Después de despedirme de él -es un hombre de un gran calor humano, si bien tal vivacidad rara vez se trasunta en la pantalla de televisión- quise plantearle mi duda a una asesora suya de cuyo nombre, desafortunadamente, no me acuerdo. Era 1998, y aunque Clinton todavía estaba en su apogeo, ya se sabía que Kerry era uno de los que aspiraban a sucederlo en la presidencia. De manera que aproveché para lanzar una pregunta impertinente: Is Kerry too intelligent to be the president of the United States? (¿Será John Kerry demasiado inteligente para ganar la presidencia?). La asesora del senador aceptó que, en efecto, eso podía ser un problema.

-Esperemos -dijo- que el pueblo norteamericano sepa reconocer que justamente una inteligencia como la de John Kerry es lo que hace falta en la Casa Blanca.

El hecho de que mi interlocutora no se sintió en absoluto insultada por mi suspicacia -mal que mal, estaba yo insinuando que su pueblo prefería a un gobernante imbécil a uno perspicaz- es un indicio de cuán natural ha terminado siendo el tradicional antiintelectualismo de la gran mayoría de los norteamericanos, el recelo que le tienen a las figuras públicas que demuestran un interés exagerado por los libros y las ideas.

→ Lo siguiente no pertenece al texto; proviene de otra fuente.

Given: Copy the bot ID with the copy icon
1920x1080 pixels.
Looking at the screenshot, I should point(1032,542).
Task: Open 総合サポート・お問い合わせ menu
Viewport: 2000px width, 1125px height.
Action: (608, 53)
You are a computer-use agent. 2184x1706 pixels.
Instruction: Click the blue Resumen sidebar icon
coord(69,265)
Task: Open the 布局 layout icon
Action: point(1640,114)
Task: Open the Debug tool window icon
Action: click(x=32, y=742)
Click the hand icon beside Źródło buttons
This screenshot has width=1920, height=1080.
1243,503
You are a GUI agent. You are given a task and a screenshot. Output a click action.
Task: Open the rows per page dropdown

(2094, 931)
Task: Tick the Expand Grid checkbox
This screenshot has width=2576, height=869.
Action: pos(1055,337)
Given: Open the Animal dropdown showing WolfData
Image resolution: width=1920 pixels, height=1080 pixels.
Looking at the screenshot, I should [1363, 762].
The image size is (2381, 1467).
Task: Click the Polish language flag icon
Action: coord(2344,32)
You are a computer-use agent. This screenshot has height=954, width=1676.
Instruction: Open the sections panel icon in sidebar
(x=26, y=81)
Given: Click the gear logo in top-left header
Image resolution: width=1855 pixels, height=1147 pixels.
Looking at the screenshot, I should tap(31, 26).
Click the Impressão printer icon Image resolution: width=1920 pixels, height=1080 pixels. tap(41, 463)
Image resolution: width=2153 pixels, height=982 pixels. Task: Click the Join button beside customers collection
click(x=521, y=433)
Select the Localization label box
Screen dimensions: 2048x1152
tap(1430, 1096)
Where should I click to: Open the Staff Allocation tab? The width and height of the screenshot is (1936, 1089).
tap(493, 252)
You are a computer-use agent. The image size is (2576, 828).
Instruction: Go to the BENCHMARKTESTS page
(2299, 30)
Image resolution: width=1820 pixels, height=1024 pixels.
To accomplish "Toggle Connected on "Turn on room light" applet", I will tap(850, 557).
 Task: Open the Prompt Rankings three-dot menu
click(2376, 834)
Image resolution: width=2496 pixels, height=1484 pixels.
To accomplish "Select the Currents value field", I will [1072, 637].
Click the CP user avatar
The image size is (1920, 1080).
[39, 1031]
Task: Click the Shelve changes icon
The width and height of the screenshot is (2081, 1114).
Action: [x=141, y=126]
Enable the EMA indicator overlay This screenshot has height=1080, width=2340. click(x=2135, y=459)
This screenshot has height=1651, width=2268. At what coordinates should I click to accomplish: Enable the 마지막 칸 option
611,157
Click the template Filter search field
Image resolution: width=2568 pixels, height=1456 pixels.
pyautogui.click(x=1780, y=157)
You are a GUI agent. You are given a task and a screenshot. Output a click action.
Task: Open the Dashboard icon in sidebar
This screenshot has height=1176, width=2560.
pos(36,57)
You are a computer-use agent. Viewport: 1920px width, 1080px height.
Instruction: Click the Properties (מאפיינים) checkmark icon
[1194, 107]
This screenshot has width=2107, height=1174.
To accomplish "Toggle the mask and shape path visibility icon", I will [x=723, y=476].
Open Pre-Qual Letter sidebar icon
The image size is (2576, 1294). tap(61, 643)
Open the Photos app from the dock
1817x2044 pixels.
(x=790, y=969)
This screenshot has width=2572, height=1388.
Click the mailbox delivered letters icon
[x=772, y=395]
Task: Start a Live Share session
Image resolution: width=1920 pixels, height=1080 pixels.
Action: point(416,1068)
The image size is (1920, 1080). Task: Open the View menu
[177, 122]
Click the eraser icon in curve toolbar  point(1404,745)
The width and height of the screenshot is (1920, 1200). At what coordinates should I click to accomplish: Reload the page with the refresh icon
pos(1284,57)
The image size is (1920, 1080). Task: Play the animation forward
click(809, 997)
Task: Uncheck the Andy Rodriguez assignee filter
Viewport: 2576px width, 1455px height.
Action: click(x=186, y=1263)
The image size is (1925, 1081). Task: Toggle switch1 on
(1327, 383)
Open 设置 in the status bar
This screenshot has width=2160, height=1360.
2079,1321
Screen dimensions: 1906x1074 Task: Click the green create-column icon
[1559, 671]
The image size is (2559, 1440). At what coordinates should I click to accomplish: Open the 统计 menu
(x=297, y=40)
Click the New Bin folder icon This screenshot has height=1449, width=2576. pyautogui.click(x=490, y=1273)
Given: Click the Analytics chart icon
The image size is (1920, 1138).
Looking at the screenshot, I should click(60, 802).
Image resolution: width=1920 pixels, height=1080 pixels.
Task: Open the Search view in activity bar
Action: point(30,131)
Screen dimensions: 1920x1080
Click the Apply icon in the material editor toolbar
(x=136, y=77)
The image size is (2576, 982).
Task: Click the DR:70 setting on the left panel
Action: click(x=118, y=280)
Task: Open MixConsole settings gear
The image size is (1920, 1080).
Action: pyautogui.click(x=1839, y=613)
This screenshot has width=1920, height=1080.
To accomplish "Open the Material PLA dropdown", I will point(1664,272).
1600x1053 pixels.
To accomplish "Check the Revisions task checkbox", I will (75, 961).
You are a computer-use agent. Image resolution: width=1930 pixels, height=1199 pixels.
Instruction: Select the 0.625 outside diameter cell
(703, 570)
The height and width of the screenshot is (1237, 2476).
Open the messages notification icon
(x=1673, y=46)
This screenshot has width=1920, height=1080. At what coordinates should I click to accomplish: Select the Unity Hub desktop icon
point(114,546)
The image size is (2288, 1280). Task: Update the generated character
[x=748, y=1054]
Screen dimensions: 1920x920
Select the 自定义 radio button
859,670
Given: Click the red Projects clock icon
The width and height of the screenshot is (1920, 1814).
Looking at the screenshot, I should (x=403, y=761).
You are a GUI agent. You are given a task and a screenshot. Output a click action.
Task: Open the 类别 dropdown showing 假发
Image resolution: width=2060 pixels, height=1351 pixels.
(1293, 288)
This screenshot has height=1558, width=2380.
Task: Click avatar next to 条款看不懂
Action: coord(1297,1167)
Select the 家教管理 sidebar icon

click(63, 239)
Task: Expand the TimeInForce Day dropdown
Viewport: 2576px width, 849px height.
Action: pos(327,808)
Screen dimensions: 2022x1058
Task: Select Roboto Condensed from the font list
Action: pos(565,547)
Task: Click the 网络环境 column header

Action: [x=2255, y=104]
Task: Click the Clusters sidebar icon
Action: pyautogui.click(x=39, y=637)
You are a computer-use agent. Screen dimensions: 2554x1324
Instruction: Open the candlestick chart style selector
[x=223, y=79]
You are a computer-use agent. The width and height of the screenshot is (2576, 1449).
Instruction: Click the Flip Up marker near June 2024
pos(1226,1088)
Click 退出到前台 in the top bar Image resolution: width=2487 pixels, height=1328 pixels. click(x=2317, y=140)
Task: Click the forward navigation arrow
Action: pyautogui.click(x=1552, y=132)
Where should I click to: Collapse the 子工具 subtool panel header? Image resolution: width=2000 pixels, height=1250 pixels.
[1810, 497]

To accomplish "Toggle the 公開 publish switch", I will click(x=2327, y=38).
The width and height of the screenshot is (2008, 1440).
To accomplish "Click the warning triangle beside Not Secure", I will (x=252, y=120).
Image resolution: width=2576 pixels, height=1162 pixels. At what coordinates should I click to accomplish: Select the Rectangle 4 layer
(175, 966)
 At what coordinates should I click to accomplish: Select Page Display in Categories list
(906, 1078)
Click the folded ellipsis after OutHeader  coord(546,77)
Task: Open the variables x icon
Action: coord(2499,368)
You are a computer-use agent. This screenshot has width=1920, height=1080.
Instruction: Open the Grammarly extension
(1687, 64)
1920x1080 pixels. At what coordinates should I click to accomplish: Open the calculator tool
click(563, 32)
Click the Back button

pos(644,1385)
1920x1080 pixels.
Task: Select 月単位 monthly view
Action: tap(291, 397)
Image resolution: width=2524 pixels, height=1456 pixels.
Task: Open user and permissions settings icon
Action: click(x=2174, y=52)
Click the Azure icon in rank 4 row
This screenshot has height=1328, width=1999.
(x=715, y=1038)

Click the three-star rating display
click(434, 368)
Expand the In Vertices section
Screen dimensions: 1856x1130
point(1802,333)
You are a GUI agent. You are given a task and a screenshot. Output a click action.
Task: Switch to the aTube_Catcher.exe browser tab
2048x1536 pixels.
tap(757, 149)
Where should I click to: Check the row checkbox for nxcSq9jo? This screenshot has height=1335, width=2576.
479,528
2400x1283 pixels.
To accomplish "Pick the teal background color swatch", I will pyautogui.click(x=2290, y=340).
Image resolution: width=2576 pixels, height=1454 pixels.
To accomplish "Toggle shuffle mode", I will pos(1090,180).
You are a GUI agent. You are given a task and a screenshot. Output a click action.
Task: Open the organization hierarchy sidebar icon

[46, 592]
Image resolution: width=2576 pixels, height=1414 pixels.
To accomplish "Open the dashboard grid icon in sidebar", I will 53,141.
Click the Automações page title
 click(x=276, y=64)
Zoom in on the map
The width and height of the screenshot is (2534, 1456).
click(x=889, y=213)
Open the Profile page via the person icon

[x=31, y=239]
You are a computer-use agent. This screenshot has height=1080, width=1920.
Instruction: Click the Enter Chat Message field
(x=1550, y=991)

Yo había tenido a los diez años de edad mi primera experiencia de esa desconfianza norteamericana hacia quienes pertenecen a una élite culta. Vivía en esa época en Nueva York y mis padres me habían matriculado en la Dalton School, bastión del progresismo norteamericano, donde no cabía duda de que el candidato demócrata, el senador Adlai Stevenson, uno de los hombres más lúcidos y refinados de los Estados Unidos, iba a derrotar a Eisenhower, un general que se vanagloriaba de que prefería el golf a la lectura. En un simulacro de votación que llevó a cabo mi curso, Stevenson le ganó a "Ike", 27 contra 1, una cifra que aumentó mi desconcierto cuando a los pocos días el pueblo estadounidense, en la elección verdadera de 1952, escogió abrumadoramente a Eisenhower, repudiando a su contrincante por ser excesivamente cerebral y alejado de las preocupaciones cotidianas del norteamericano medio. Cuando le pregunté a mi padre cómo era posible tal opción por la ignorancia y el oscurantismo, él me explicó que se trataba de algo transitorio, fruto maléfico y aberrante del macartismo que había logrado pintar a los intelectuales como traidores a la patria.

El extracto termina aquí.